Python - uploading audio via API

There was never an answer for the last post on this thread: Python Example For Creating A Lesson For A Course? - Lang...

How do upload audio?
How do we resolve the “The submitted data was not a file. Check the encoding type on the form.” error message?

My script thus far:

this is in my .env file:

#APIKey = “[the access code from Login - LingQ]”
#mp3DIR = “/Users/paulgamble/Desktop/mp3splitter-js/test.mp3”
#status = “private”
#collectionID = “495095”

import requests
import os
from dotenv import load_dotenv
load_dotenv()

key = os.getenv(“APIKey”)
mp3DIR = os.getenv(“mp3DIR”)
status = os.getenv(“status”)
collectionID = os.getenv(“collectionID”)

def printenvironment():
print(f’The API key is: {key}‘)
print(f’The mp3 dir is: {mp3DIR}’)

if name == “main”:
printenvironment()

data = {"title": "Lorem Ipsum",

“text”: “Lorem ipsum dolor sit amet, consectetur adipiscing elit, sed do eiusmod tempor incididunt ut
labore et dolore magna aliqua. Ut enim ad minim veniam, quis nostrud exercitation ullamco laboris nisi
ut aliquip ex ea commodo consequat.”,
“status”: status,
“tags”: [“Test”],
“collection”: collectionID,
“audio”: mp3DIR }
response = requests.post(‘https://www.lingq.com/api/v2/fr/lessons/’,
data=data, headers={‘Authorization’: 'Token ’ + key})
print(response.status_code)
print(response.text)

THIS IS THE OUTPUT:

The API key is: d57b6431d575db71fc754b5e5527dd2e422a2f94

The mp3 dir is: / Users/paulgamble/Desktop/mp3splitter-js/test.mp3

400

#{“audio”: [“The submitted data was not a file. Check the encoding type on the form.”]}

3 Likes

I thought maybe I found a quick solution here: audio - How to extract the raw data from a mp3 file using python? - Stack Overflow

Using this library: GitHub - jiaaro/pydub: Manipulate audio with a simple and easy high level interface


from pydub import AudioSegment
sound = AudioSegment.from_mp3(“test.mp3”)

Getting:

400

Bad Request (400)


Really could use confirmation or an example of someone has been able to get the API audio to work.

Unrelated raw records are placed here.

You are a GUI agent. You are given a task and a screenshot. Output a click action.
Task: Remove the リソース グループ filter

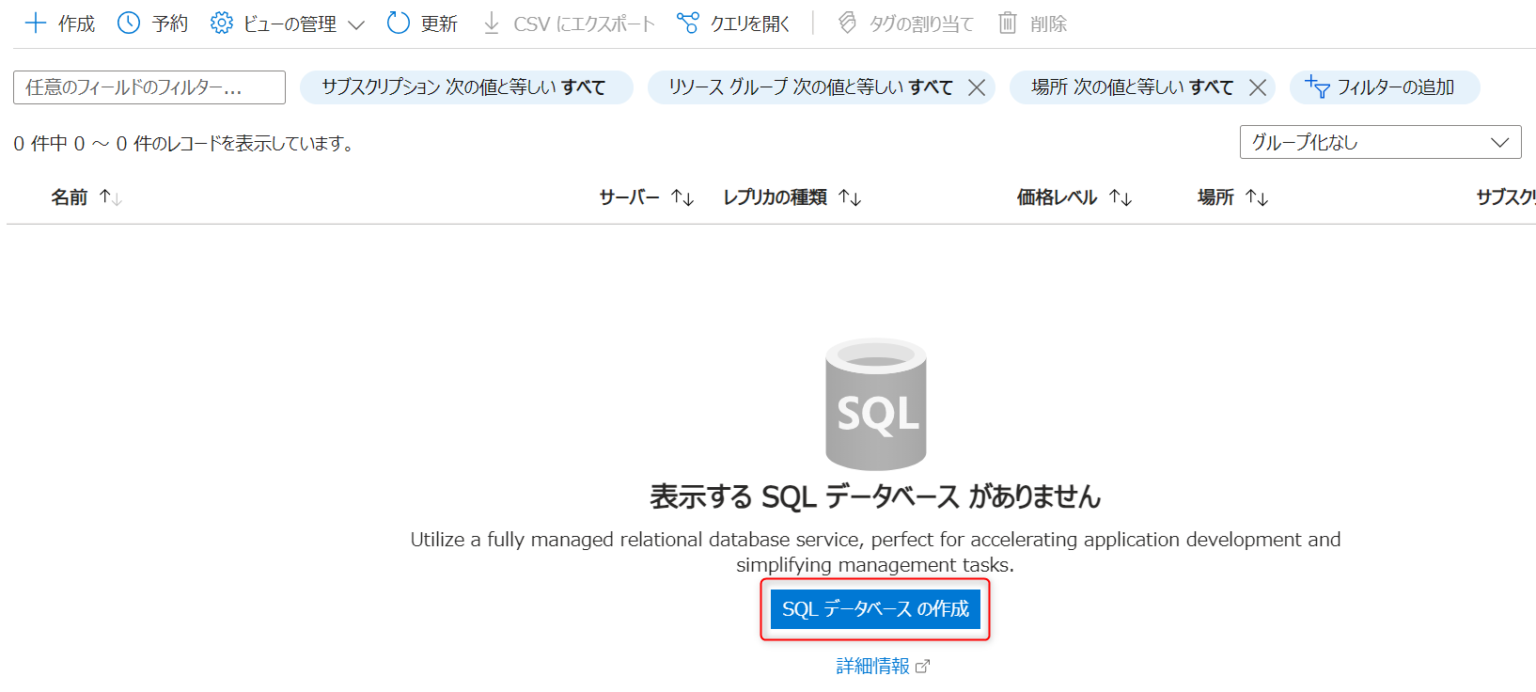pos(977,88)
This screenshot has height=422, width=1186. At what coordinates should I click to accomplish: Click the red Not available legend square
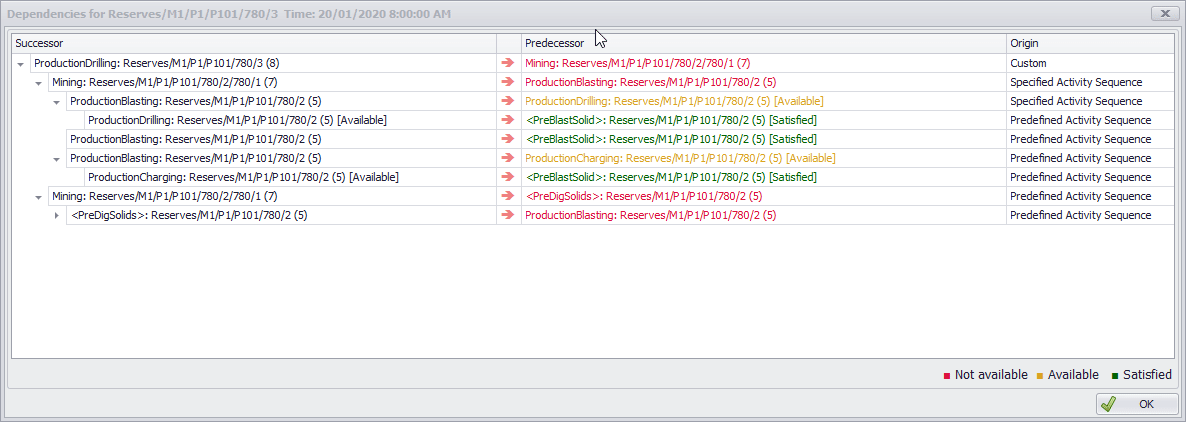946,376
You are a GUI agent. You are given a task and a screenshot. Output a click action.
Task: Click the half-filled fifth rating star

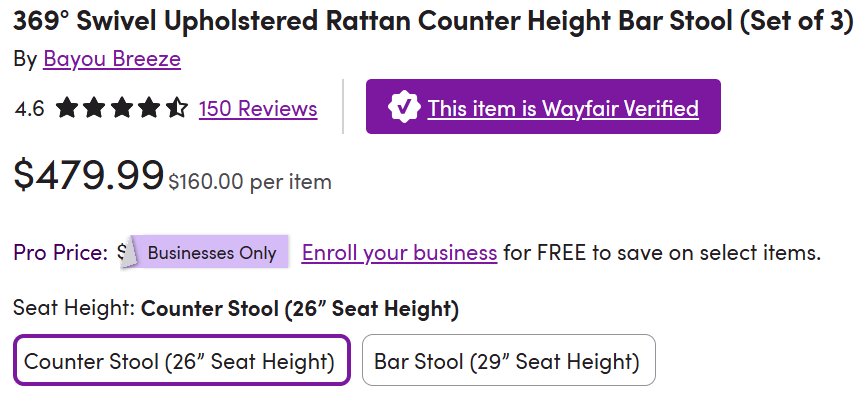(176, 107)
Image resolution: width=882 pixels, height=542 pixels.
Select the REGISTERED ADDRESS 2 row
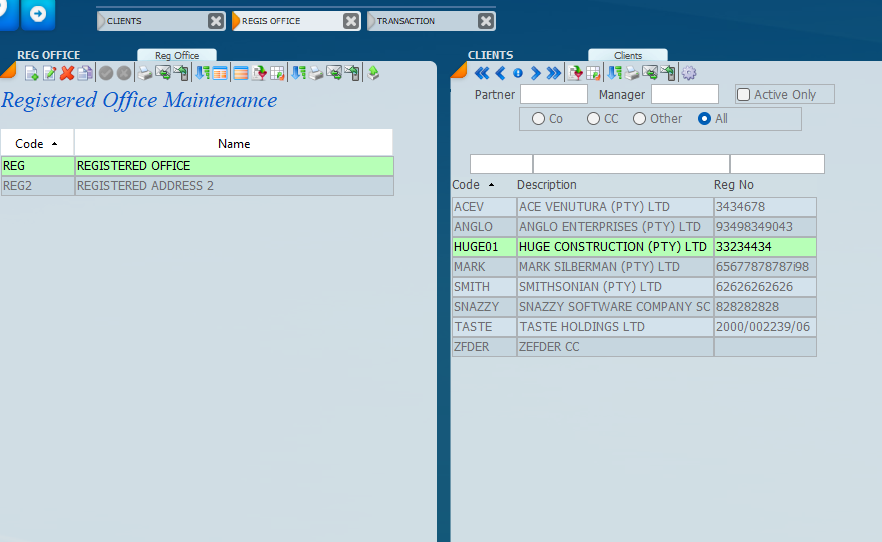[x=145, y=186]
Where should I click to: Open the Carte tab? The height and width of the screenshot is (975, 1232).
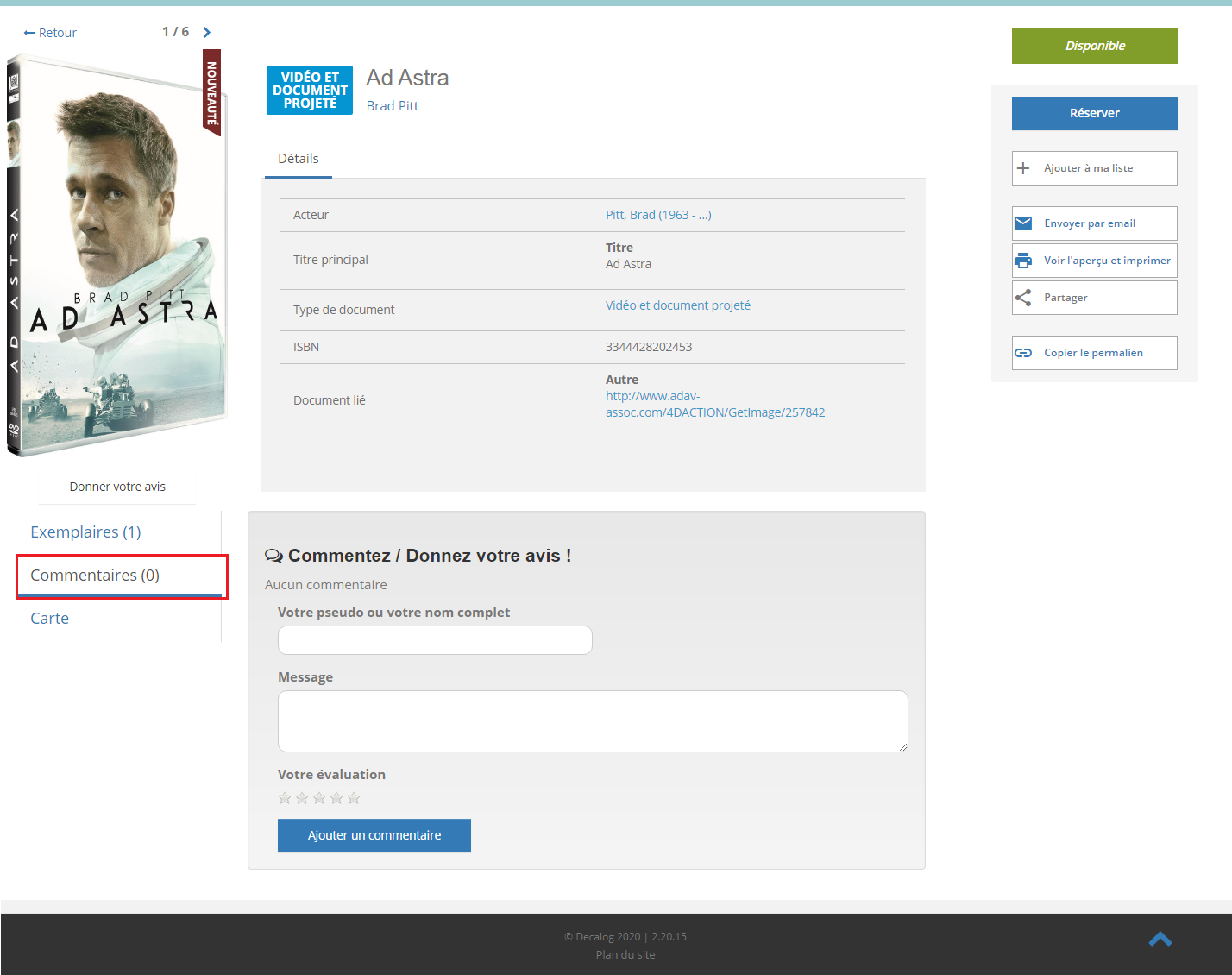tap(50, 619)
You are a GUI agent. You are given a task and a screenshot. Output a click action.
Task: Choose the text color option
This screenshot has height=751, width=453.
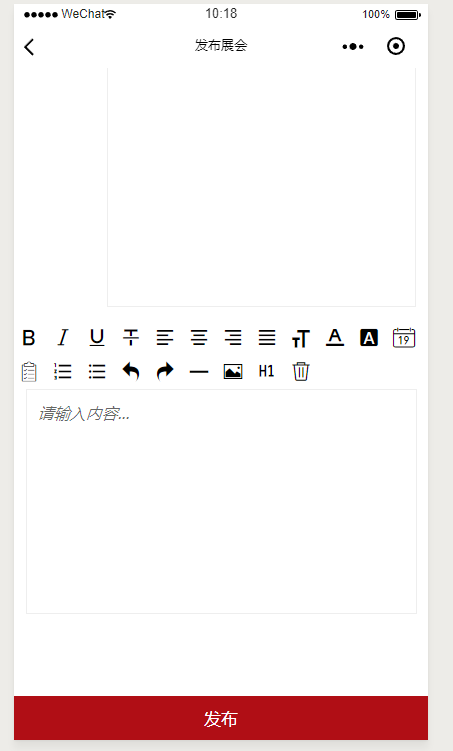[335, 338]
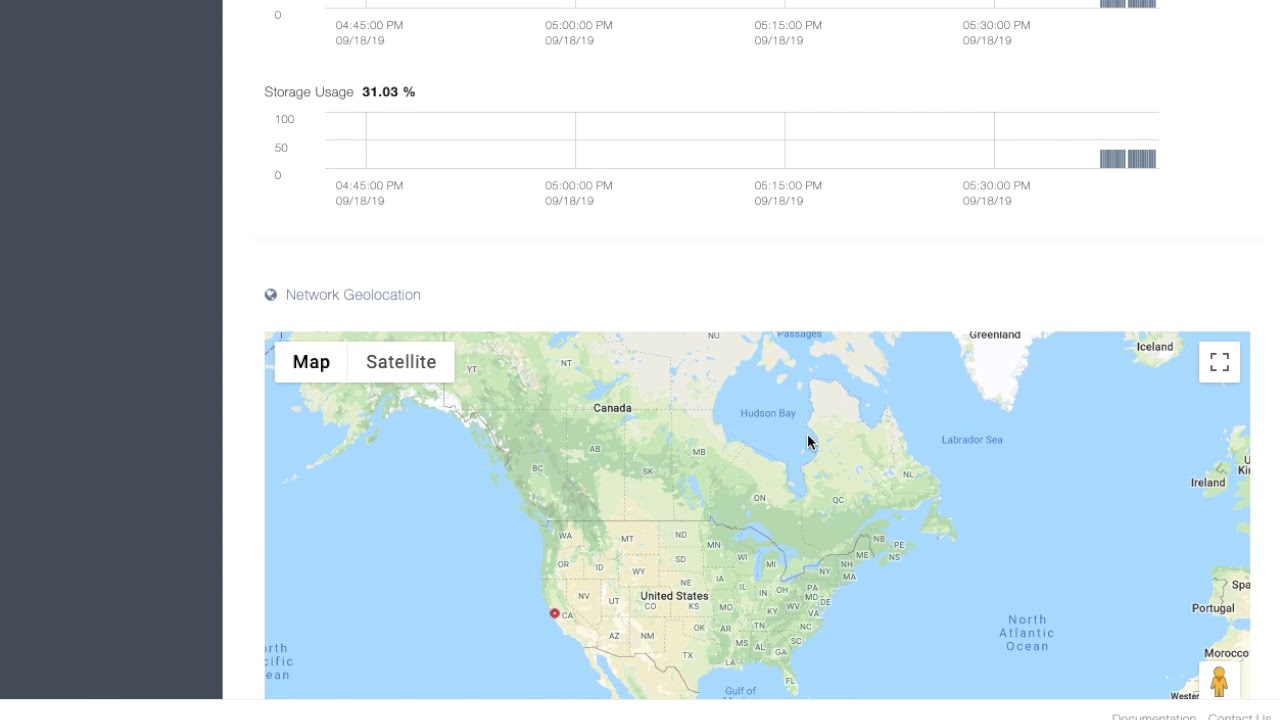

So the reason audio is not working intuitively is because of the limitations of Django REST Framework (DRF): python - Django REST Framework upload image: "The submitted data was not a file" - Stack Overflow

Here’s a great article the Django developers at LingQ could reference: Good Code - File upload with Django REST Framework

I have successfully uploaded using POSTMAN (ref: https://chrisbartos.com/articles/uploading-images-drf/)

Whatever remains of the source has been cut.